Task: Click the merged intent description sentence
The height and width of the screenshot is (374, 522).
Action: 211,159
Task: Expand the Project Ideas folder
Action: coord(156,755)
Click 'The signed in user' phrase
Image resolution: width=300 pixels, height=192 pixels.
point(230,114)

> **Exercise brief**:
Print the entries exactly.

> **Answer for the task**:
Task: Click the merged intent description sentence
The height and width of the screenshot is (374, 522).
Action: 211,159
Task: Expand the Project Ideas folder
Action: coord(156,755)
Click 'The signed in user' phrase
Image resolution: width=300 pixels, height=192 pixels.
point(230,114)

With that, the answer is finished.